Alla fine lo hanno liberato e l’Unhcr lo ha portato in Niger per farlo partire verso l’Italia. È uno dei 66 rifugiati, in maggioranza sudanesi del Darfur, che arriveranno nel nostro Paese martedì, con il primo corridoio umanitario della Cei dal Niger grazie a Caritas Italiana. Si tratta di 15 famiglie provenienti dal Campo di transito di Hamdallaye, gestito dall’Unhcr, che accoglie persone evacuate dai centri di detenzione libici. Molti sono fuggiti ad Agadez dopo aver pagato il riscatto Il loro ingresso in Italia è reso possibile dal Protocollo di intesa tra lo Stato italiano e la Conferenza episcopale. La Cei, grazie a questi protocolli e ai fondi dell’8xmille, ha organizzato negli ultimi anni – in particolare tramite la Caritas Italiana e col sostegno delle comunità locali – corridoi umanitari, reinsediamenti ed evacuazioni umanitarie da Medio Oriente e Africa, con un investimento di 10 milioni di euro. È stato possibile in tal modo offrire vie di accesso ordinate e sicure verso Paesi europei a migliaia di richiedenti asilo in condizioni di vulnerabilità, individuati nei campi profughi di Etiopia, Sudan, Giordania. «E oggi – conferma Oliviero Forti, responsabile immigrazione dell’organismo pastorale della Chiesa italiana – per la prima volta anche dal Niger, nazione martoriata dai conflitti, si apre il corridoio della società civile». Si tratta questa volta per lo più di persone di nazionalità sudanese, alcune sono del Camerun, del Togo e c’è una famiglia di siriani con problemi di salute.

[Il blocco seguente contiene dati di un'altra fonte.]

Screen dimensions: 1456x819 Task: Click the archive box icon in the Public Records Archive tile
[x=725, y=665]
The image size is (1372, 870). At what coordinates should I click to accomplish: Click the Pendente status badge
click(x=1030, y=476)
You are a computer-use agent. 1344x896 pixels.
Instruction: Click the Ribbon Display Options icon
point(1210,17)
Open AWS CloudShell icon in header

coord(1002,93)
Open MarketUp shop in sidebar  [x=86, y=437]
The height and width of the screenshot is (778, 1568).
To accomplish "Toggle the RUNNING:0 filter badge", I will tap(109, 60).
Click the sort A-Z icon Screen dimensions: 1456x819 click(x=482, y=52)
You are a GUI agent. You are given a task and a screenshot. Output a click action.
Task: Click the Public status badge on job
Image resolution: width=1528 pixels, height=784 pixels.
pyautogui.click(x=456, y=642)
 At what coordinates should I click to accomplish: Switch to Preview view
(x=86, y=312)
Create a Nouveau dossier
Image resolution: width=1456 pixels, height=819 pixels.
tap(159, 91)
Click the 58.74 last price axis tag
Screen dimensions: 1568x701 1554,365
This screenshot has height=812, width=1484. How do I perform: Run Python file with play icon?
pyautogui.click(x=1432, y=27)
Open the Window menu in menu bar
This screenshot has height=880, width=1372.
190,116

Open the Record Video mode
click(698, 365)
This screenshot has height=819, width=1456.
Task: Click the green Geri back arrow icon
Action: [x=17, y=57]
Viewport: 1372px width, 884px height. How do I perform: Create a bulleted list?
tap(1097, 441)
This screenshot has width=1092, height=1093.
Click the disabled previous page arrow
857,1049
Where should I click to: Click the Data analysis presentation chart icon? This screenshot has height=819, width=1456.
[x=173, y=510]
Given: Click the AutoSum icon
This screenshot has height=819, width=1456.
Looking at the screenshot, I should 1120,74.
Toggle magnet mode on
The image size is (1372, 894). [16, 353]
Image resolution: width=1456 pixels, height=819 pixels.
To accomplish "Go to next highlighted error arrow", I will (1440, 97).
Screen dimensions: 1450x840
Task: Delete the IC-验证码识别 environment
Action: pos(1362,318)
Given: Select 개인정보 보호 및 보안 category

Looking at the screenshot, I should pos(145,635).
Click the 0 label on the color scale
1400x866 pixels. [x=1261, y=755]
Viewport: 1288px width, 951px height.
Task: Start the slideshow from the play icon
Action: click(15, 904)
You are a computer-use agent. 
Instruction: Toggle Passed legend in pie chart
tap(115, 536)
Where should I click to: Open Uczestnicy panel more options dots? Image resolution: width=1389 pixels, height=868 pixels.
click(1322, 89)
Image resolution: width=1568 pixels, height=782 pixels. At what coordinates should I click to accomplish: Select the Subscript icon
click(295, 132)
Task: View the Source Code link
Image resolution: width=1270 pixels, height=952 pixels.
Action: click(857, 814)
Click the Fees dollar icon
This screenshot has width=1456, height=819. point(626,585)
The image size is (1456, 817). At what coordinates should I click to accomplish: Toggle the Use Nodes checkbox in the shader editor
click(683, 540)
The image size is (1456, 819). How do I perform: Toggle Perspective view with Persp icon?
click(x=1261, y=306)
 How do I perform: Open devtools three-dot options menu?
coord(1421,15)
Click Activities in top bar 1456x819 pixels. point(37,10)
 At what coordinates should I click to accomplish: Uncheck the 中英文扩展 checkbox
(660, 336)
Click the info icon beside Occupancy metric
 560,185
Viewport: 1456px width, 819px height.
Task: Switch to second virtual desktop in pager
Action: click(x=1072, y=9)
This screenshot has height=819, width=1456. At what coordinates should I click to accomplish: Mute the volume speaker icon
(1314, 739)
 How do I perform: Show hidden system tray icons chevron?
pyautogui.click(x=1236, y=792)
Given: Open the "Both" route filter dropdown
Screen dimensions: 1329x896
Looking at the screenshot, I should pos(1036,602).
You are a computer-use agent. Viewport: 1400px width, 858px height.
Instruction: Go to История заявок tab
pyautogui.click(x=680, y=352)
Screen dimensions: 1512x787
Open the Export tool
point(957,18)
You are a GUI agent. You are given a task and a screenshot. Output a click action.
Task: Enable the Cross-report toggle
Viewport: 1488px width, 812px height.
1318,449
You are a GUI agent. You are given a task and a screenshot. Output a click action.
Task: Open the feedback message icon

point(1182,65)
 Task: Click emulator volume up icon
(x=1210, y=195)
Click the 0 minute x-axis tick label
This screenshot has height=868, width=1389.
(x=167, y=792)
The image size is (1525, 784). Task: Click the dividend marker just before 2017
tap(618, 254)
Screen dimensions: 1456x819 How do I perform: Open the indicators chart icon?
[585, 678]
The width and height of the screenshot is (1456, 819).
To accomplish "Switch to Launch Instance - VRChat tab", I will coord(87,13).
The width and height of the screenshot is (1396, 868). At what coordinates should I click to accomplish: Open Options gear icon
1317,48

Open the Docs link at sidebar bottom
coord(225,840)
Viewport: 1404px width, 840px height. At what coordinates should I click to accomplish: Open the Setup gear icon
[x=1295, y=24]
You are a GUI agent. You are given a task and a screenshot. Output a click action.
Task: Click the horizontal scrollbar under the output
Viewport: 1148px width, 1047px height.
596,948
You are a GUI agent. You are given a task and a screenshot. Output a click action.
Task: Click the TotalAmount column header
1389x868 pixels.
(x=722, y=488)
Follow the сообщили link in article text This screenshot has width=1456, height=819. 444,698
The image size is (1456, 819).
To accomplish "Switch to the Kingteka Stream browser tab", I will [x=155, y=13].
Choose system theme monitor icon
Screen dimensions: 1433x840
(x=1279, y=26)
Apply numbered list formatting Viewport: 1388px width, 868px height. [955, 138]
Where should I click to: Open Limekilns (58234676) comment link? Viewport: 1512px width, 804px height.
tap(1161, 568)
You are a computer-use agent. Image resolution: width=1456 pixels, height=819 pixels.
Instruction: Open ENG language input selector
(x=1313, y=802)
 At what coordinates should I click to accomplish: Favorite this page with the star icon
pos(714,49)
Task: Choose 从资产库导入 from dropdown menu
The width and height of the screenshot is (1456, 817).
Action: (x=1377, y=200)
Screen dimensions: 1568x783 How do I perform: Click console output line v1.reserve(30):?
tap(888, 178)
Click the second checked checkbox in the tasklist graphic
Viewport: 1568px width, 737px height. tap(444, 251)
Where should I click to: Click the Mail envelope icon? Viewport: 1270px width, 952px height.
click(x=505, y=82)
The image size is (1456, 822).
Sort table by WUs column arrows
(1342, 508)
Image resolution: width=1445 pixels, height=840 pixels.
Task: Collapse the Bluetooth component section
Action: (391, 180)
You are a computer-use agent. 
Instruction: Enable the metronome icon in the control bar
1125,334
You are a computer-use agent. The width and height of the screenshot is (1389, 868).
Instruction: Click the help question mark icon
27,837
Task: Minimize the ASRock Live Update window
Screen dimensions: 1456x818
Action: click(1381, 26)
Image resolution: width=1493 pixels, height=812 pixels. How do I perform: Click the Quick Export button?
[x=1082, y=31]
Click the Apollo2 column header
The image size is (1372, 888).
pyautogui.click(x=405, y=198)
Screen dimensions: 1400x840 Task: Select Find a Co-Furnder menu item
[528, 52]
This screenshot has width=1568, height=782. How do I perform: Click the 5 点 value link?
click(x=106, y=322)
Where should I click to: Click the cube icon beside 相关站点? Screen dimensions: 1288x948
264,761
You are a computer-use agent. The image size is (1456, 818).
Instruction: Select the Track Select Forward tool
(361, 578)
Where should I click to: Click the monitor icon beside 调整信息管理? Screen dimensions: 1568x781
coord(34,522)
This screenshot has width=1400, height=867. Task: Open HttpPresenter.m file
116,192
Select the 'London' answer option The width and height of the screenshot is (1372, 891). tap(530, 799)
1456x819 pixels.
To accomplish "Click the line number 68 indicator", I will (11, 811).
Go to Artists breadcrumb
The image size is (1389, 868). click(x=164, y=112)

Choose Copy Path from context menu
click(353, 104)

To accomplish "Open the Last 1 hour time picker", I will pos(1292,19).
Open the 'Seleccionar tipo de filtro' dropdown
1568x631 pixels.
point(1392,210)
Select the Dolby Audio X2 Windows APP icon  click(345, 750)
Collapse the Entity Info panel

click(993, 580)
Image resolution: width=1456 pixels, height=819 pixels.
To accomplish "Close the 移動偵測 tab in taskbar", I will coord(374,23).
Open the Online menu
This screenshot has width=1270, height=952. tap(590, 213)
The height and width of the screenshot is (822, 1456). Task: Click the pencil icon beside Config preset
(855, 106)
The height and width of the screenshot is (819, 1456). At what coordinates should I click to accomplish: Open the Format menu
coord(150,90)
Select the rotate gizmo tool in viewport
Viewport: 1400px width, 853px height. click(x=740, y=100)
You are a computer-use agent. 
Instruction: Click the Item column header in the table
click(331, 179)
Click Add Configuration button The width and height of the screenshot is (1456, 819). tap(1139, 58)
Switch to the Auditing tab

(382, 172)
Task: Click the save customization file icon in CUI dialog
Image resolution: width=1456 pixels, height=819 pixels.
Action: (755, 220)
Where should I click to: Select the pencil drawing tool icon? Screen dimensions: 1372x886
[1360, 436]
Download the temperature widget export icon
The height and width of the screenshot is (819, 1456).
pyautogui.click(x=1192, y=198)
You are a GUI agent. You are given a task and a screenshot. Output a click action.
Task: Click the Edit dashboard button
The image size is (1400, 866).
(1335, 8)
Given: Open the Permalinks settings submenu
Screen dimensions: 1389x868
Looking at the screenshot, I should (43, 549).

Tutte hanno sperimentato le dure condizioni dei centri in Libia. E per questo verranno accolti nel centri di Rocca di Papa, alle porte di Roma, gestito dalla Fondazione Auxilium, dove verranno curati e aiutati a inserirsi gradualmente. «Poi verranno inserite secondo il nostro metodo in una decina di diocesi con una famiglia che farà da tutor. Solo una famiglia siriana composta da padre, madre e quattro bambini, riparata in Niger dall’Arabia Saudita dove il marito lavorava, andrà alla Caritas di Manfredonia, perché la donna è gravemente malata e deve curarsi con urgenza a San Giovanni Rotondo. Grazie alla collaborazione con Unhcr e governo italiano – conclude Forti – vogliamo aprire altri corridoi per rendere fluido il passaggio verso il Niger di persone liberate dai lager libici».

Abubacar ha 38 anni e sei anni fa è scappato in Libia con moglie e due bambini dal Darfur per fuggire dal conflitto. «Lavoravo, poi mi hanno arrestato e rinchiuso a Saba dove mi hanno torturato davanti ai miei bambini per 1.500 dollari di riscatto. Quando i miei parenti hanno pagato siamo stati liberati. Ho chiesto un passaggio a un camionista che ci ha scaricato ad Agadez, in Niger nel 2018. Siamo stati nel campo dell’Unhcr fino allo scorso gennaio quando ci hanno rispostati ad Agadez. Cosa mi aspetto dall’Italia? Pace, serenità e la scuola per i miei figli, non chiedo altro». Alessandra Morelli, capo della missione Unchr in Niger, ricorda le torture indicibili subite da queste persone, la cui psiche è stata duramente colpita. «L’Onu ha scritto che la tortura in Libia è un business resiliente. In quelle galere l’umanità spesso è stata cancellata come la dignità delle persone. È importante che queste persone estremamente vulnerabili dal Sahel arrivino in Italia con vie legali e sicure grazie alla società civile. È un messaggio ai trafficanti». E dopo tante parole di odio, martedì a Fiumicino, insieme al segretario generale della Cei, monsignor Stefano Russo, il nostro Paese che è pioniere nella Ue per i corridoi umanitari pronuncerà ancora parole di solidarietà.